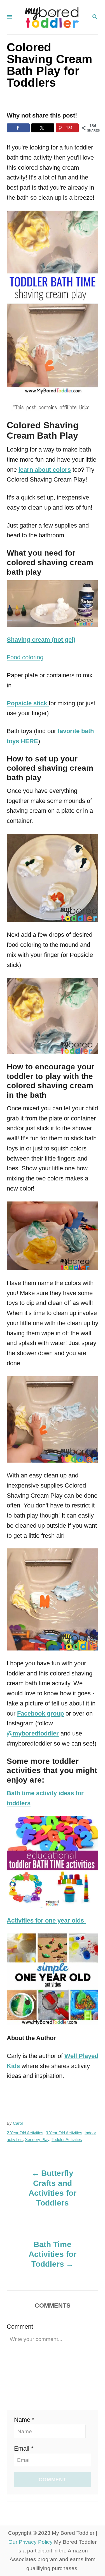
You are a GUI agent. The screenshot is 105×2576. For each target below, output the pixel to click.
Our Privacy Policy (30, 2542)
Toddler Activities (67, 2139)
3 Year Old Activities (64, 2133)
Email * (24, 2448)
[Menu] (9, 17)
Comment (20, 2326)
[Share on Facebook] (18, 127)
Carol (18, 2123)
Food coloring (25, 657)
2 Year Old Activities (25, 2133)
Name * (24, 2419)
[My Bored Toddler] (52, 17)
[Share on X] (42, 127)
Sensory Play (37, 2139)
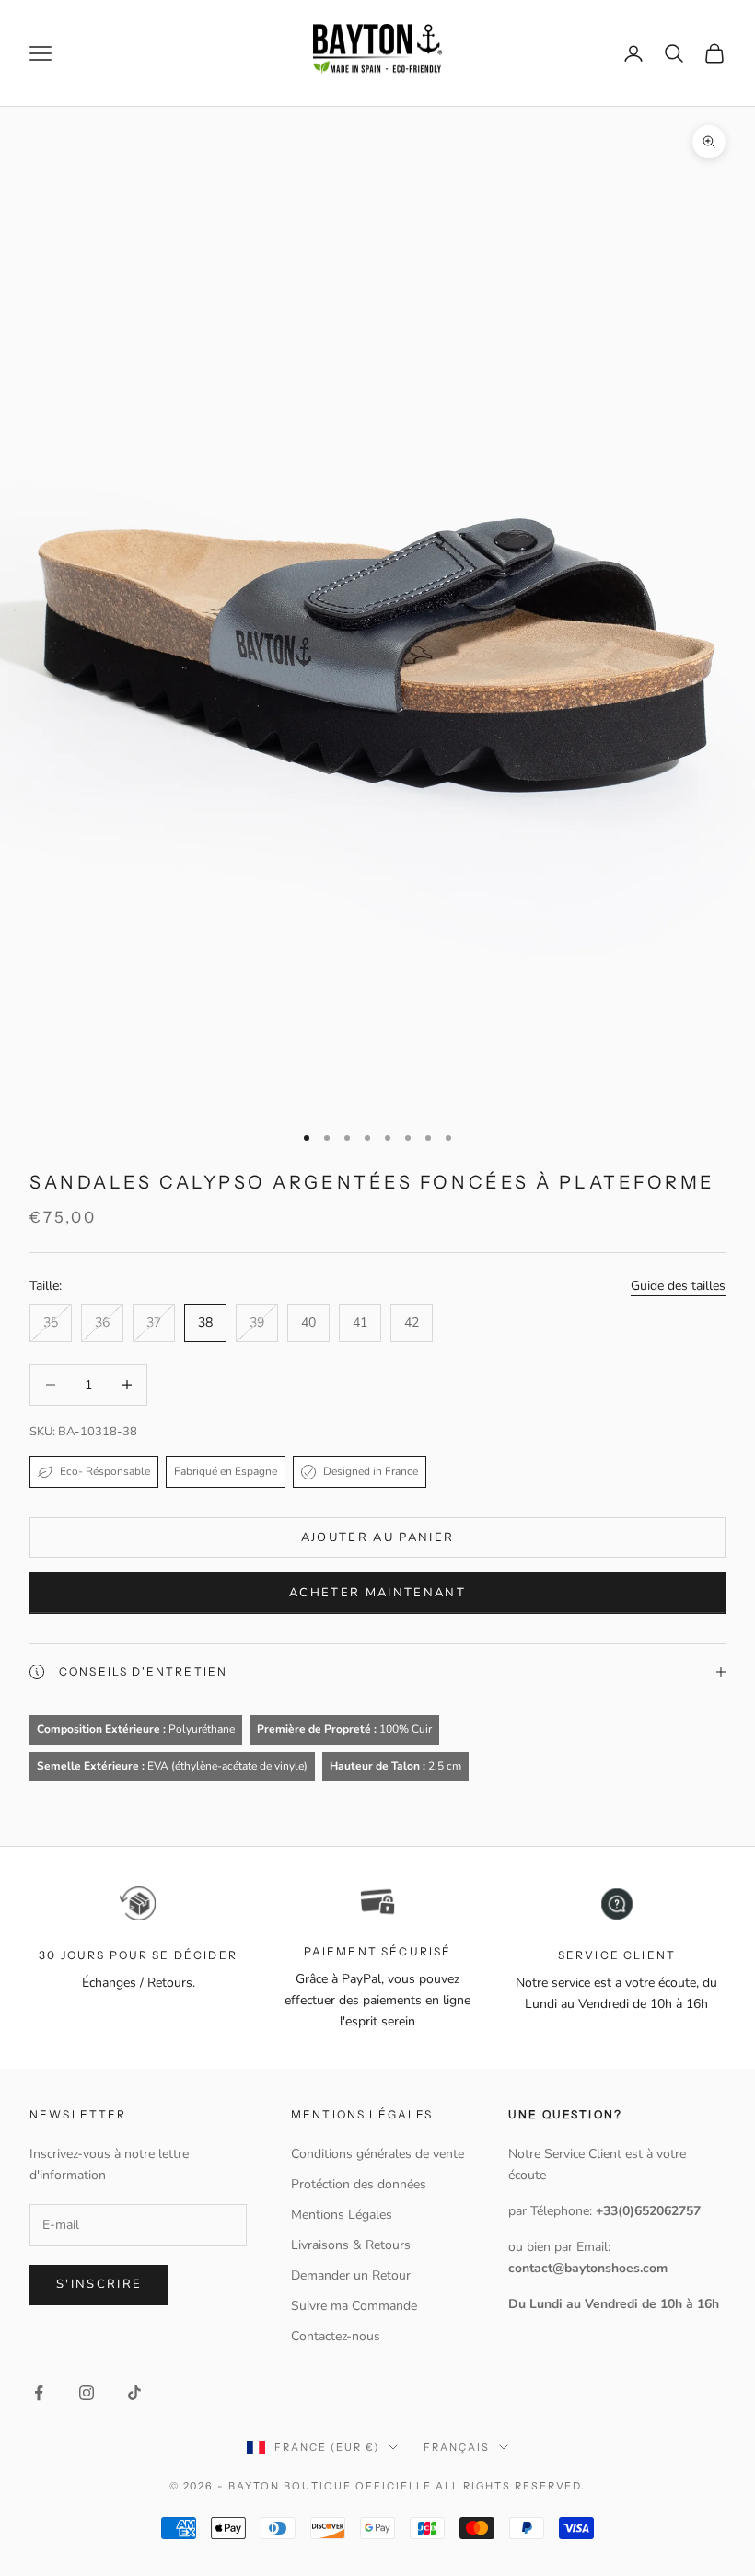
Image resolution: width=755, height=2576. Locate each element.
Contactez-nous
- - - - -
Task instructions. Restate the records above exactly, less any pictures.

Solution.
You are a GUI agent. The screenshot is 105×2576. For each target below, output the pixel to click.
Our Privacy Policy (30, 2542)
Toddler Activities (67, 2139)
3 Year Old Activities (64, 2133)
Email * (24, 2448)
[Menu] (9, 17)
Comment (20, 2326)
[Share on Facebook] (18, 127)
Carol (18, 2123)
Food coloring (25, 657)
2 Year Old Activities (25, 2133)
Name * (24, 2419)
[My Bored Toddler] (52, 17)
[Share on X] (42, 127)
Sensory Play (37, 2139)
Image resolution: width=755, height=2576. Locate each element.
Contactez-nous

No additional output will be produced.